▶ What you have to do: Rewrite the entries below with every "screenshot" changed to "screen capture" and everything else kept the same, and leave the pictures out.

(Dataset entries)

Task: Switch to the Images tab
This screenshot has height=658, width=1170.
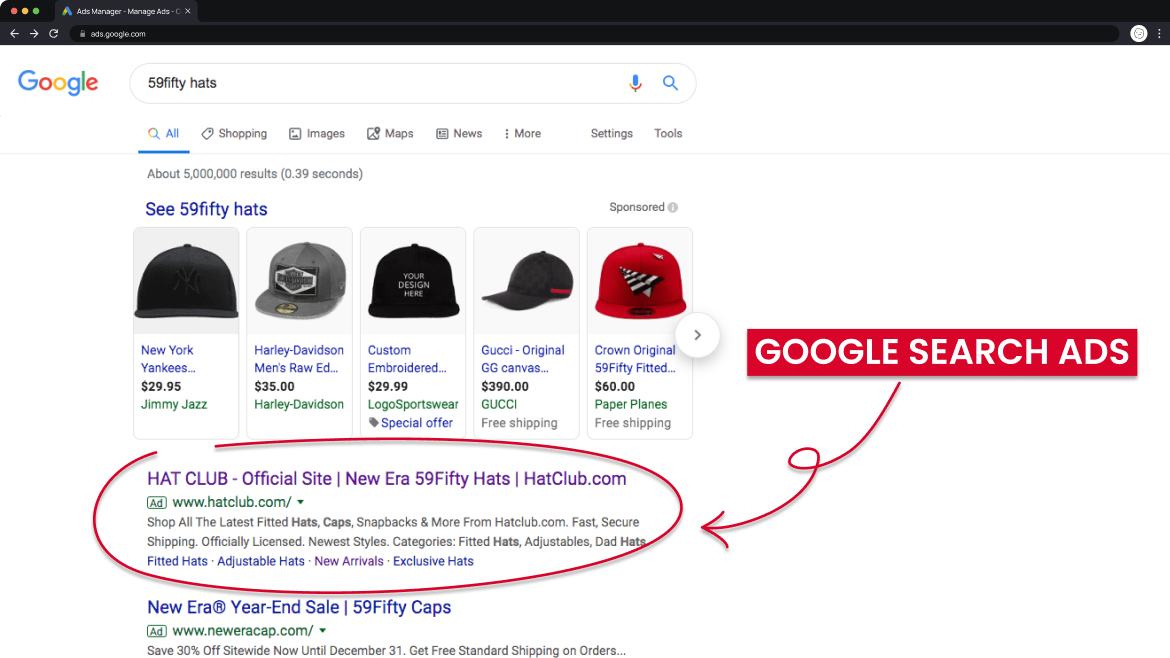Action: tap(316, 133)
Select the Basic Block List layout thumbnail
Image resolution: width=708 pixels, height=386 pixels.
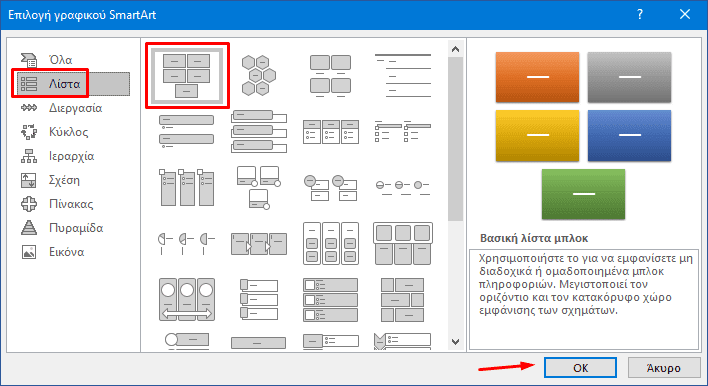click(186, 75)
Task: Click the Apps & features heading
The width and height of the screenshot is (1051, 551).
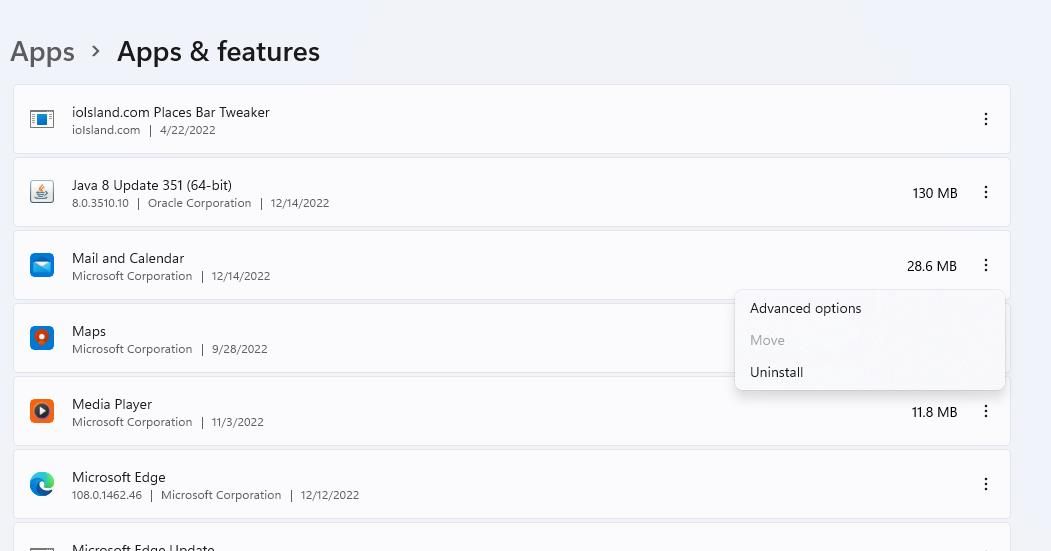Action: point(219,52)
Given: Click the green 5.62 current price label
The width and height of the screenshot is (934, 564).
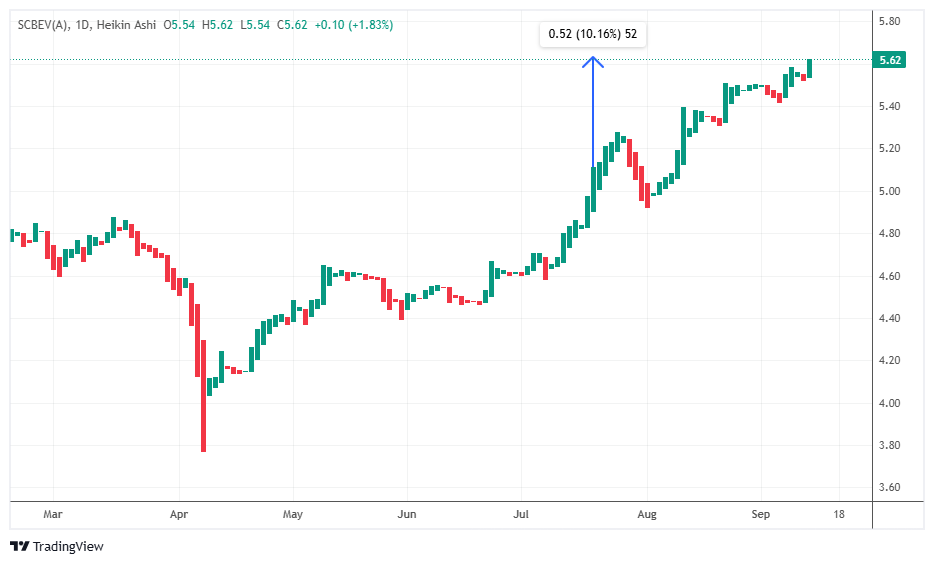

▶ Reply to the exercise:
Task: Switch to the Images tab
This screen capture has height=658, width=1170.
Action: tap(316, 133)
Select the Basic Block List layout thumbnail
Image resolution: width=708 pixels, height=386 pixels.
click(186, 75)
Task: Click the Apps & features heading
The width and height of the screen capture is (1051, 551).
Action: point(219,52)
Given: Click the green 5.62 current price label
The width and height of the screen capture is (934, 564).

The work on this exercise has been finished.